Not to be outdone was the leading laggard: strips and short loins. The recent buying interest faded away. Ground beef generally traded steady. The most notable positive news in the market was top butts that started to see increased demand towards the end of the week. This put them in a better position than most other items.
Trade volume lagged expectations all week and the marketplace was void of any significant price action. Sellers entered the week with some carryover quantities, but were optimistic that a more balanced supply picture was on the horizon. However, given the lack of meaningful trade, they seemed unable to clear current production and market sentiment shifted. The loin component finished the week up roughly two percent, buoyed by the action in bone-in and boneless center cut loins as well as tenderloins. The inability to balance supply was a limiting factor, so modest weakness surfaced in the butt market, which closed the week 0.88 percent lower. Rib items were basically unchanged all week.

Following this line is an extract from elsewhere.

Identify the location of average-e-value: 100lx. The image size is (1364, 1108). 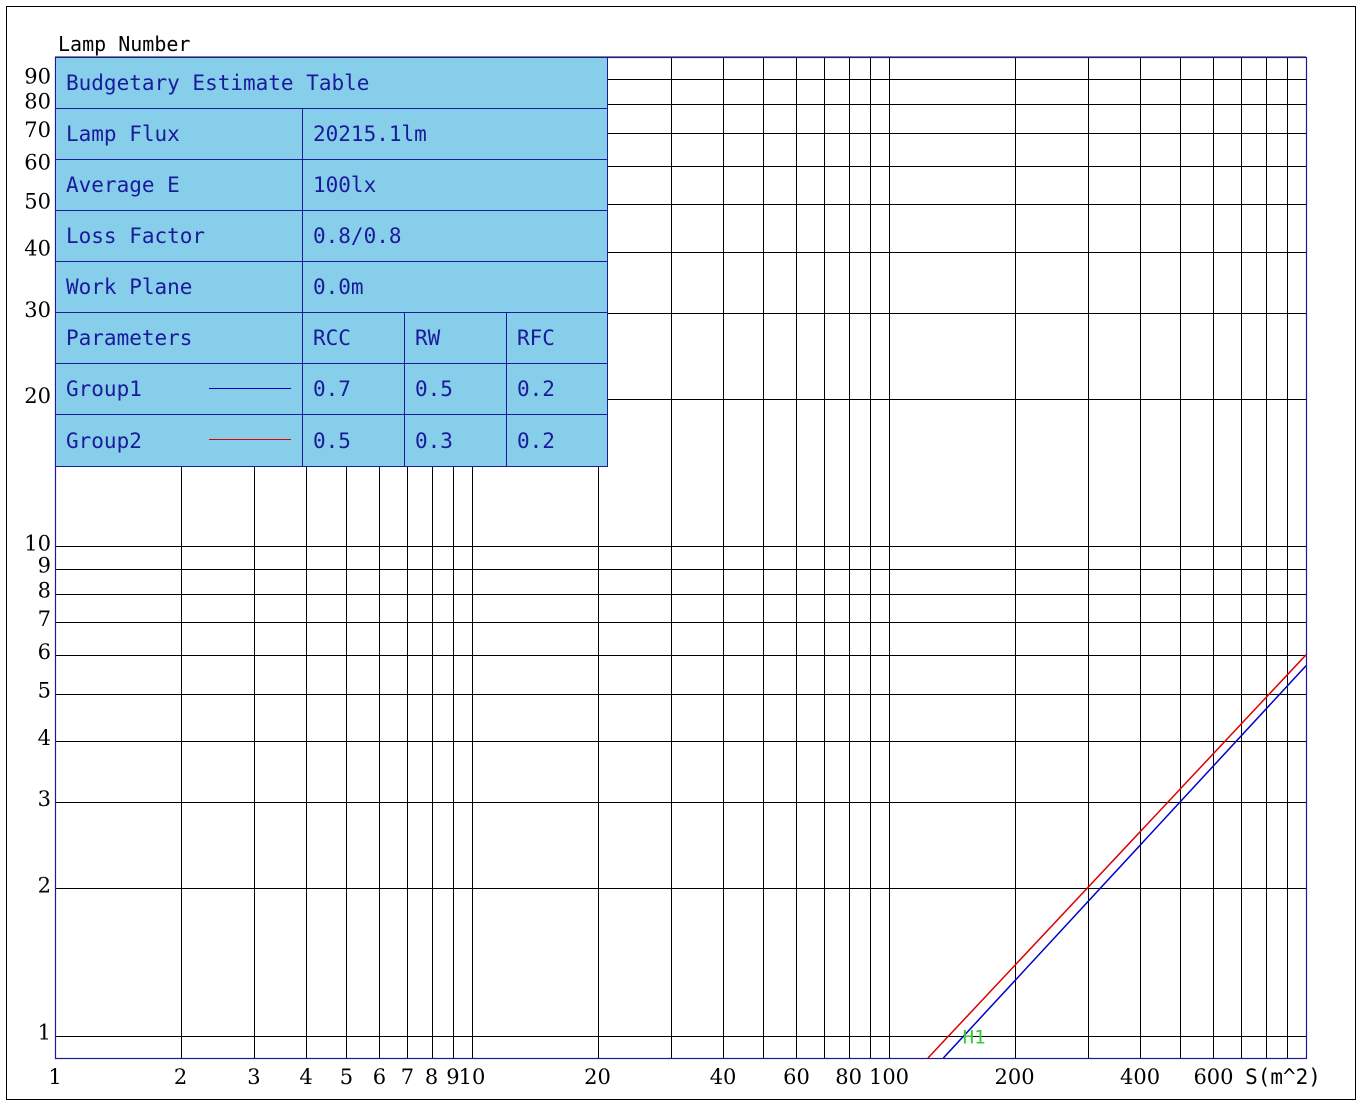
(456, 185).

The last couple of weeks haven’t provided much of anything good to talk about. During the weeks leading up to Thanksgiving, chicken almost always takes a back seat to turkey and pork – this year was no exception. Now, however, it seems as though market participants spoke a bit more positively about the complex and its near-term outlook. Breast meat appeared to have reached its bottom and sellers attempted to inch their prices higher. Demand for tenders has become more active. Wings started to flap some although sellers weren’t yet ready to push their prices higher – they were just content with the fact that product is moving again. Whole legs, bone-in thighs, thigh meat and leg meat received a decent call with the holiday shopping season upon us and foodservice operators preparing for increased store traffic. Leg quarters were fair. Whole birds and WOGs were generally balanced.